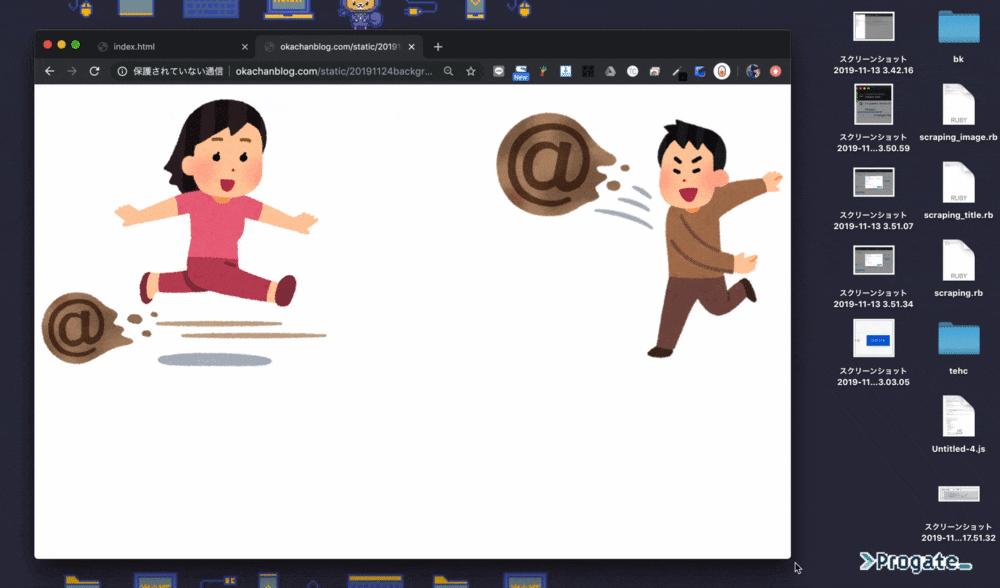
Task: Open the スクリーンショット 2019-11-13 3.42.16 screenshot
Action: click(874, 27)
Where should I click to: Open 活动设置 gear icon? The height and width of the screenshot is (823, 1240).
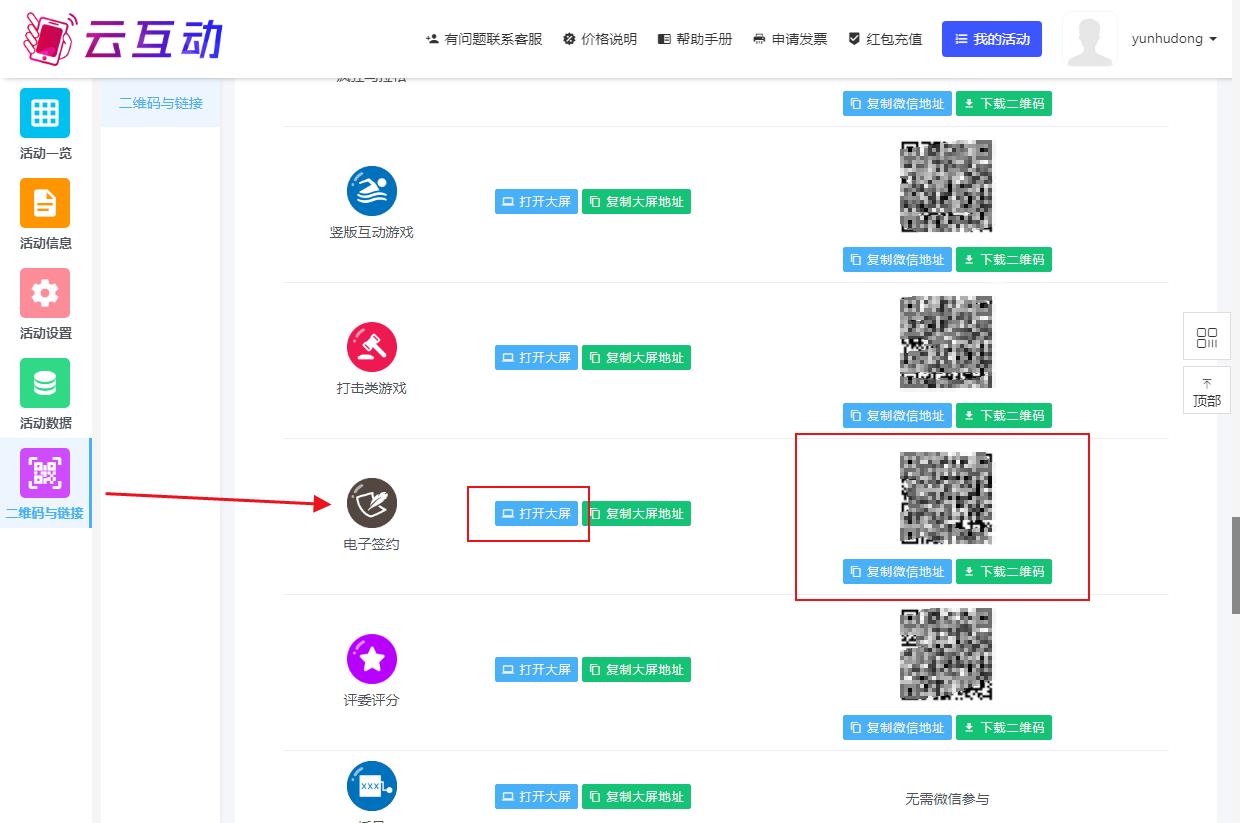pos(45,293)
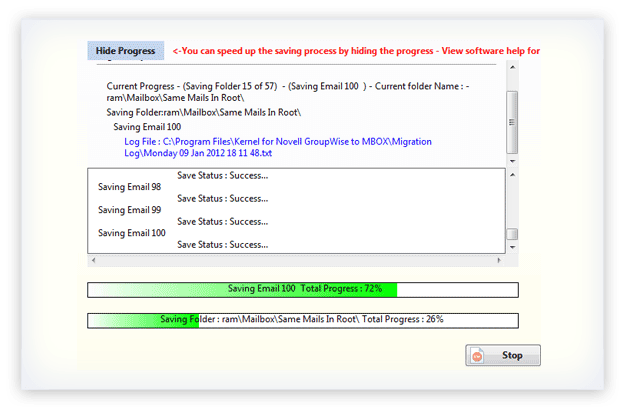624x409 pixels.
Task: Select the Saving Email 98 log entry
Action: pos(129,187)

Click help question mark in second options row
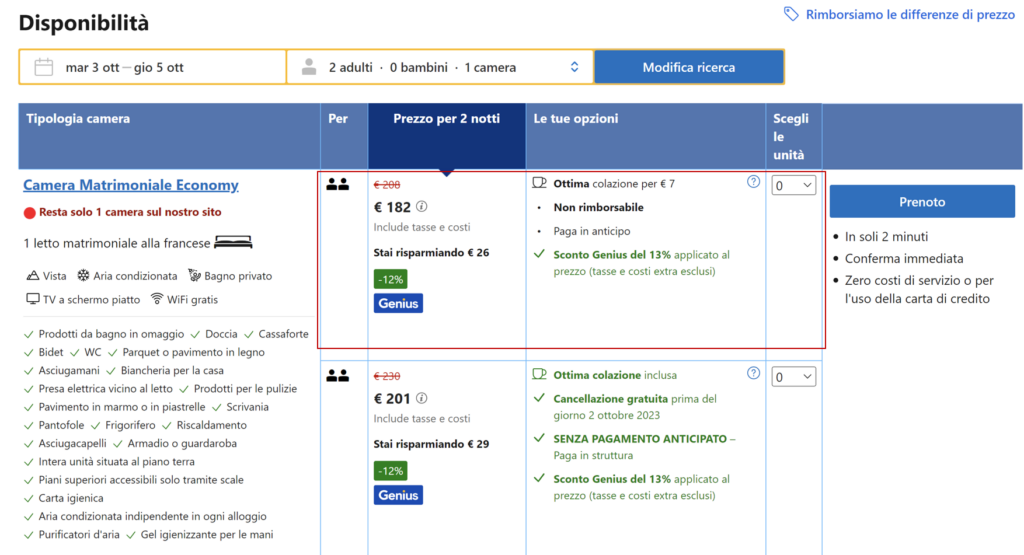coord(753,373)
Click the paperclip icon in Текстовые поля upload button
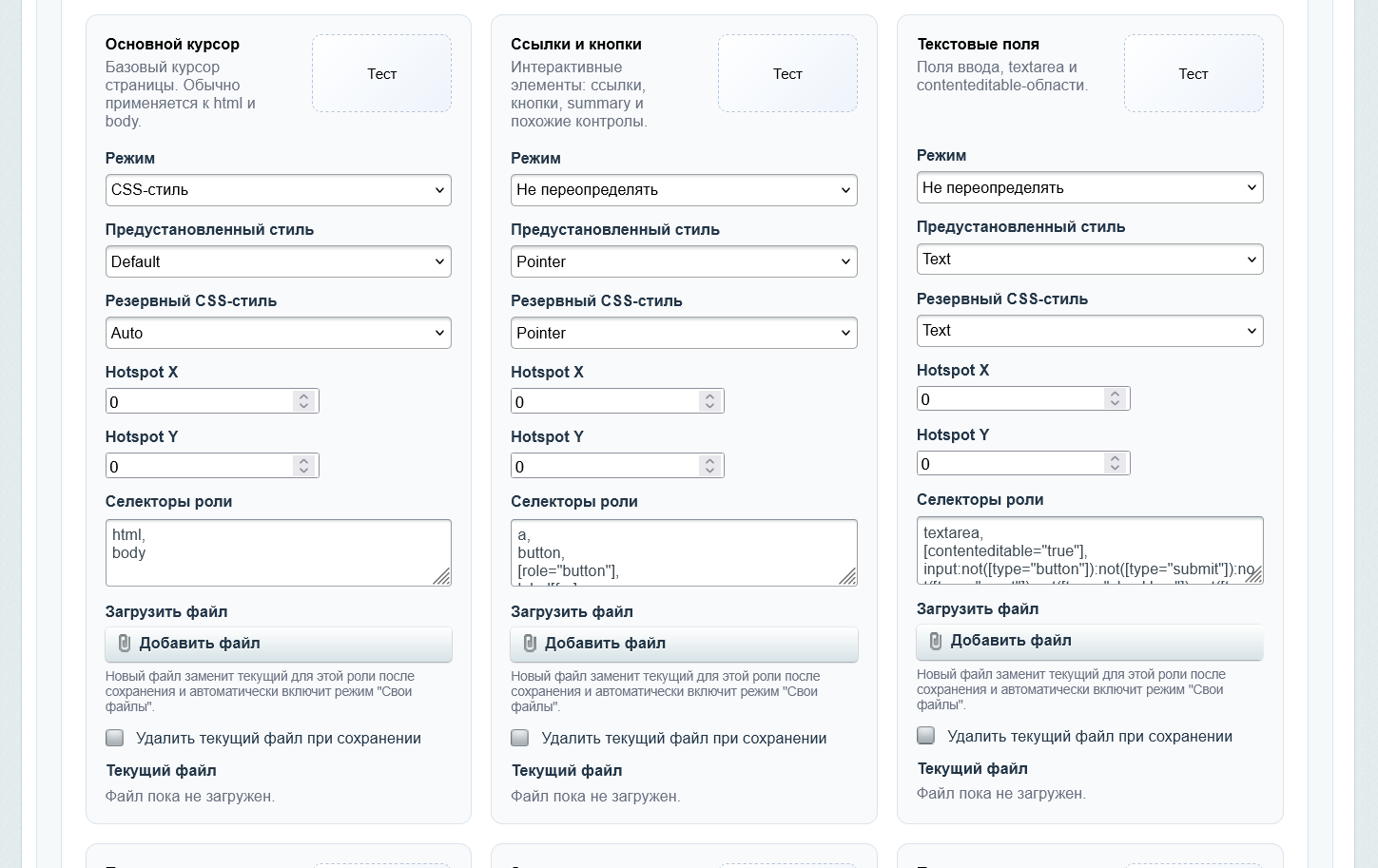Viewport: 1378px width, 868px height. tap(936, 641)
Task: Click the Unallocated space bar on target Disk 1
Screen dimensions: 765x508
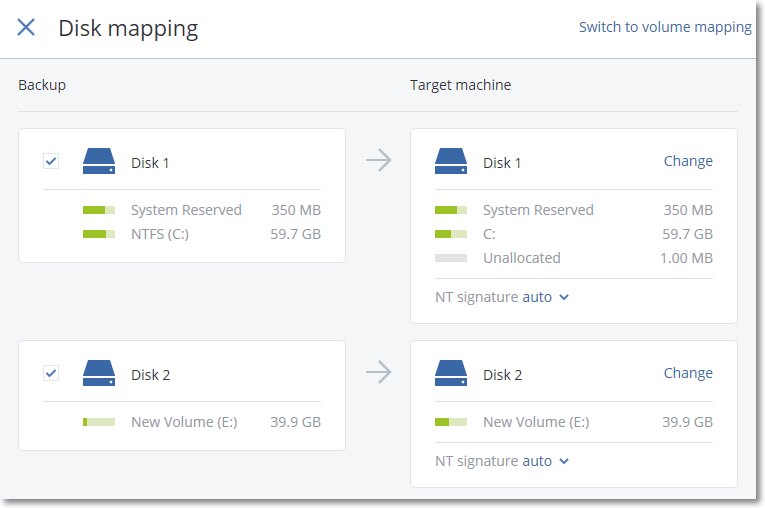Action: click(x=451, y=258)
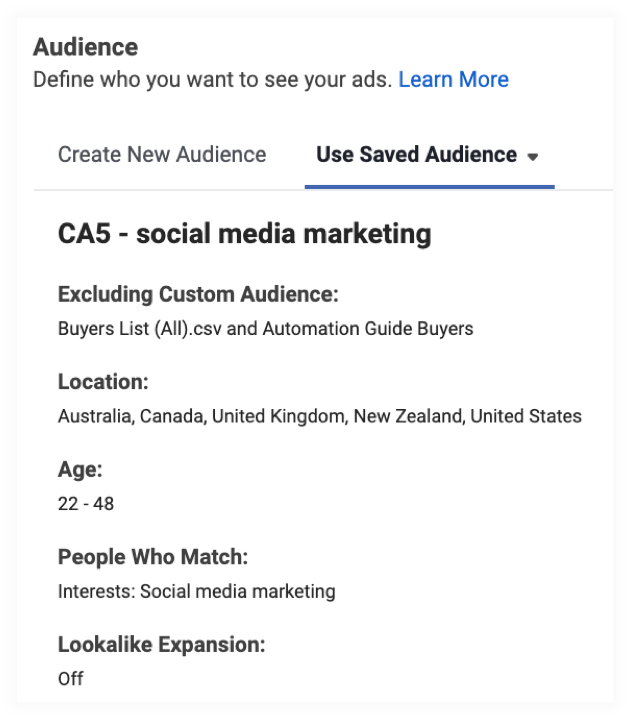Click 'Define who you want to see your ads' text
Screen dimensions: 630x720
point(212,79)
◆ ◆ ◆ ◆ ◆
WHAT YOU NEED TO DO
Restate word for word the lines beginning with the one that contains "Task: Click the" and ending with the last line of the listing; pictures stay out.

SOLUTION TO THIS EXERCISE
Task: Click the Unallocated space bar on target Disk 1
Screen dimensions: 765x508
Action: click(x=451, y=258)
Click 'Define who you want to see your ads' text
Screen dimensions: 630x720
point(212,79)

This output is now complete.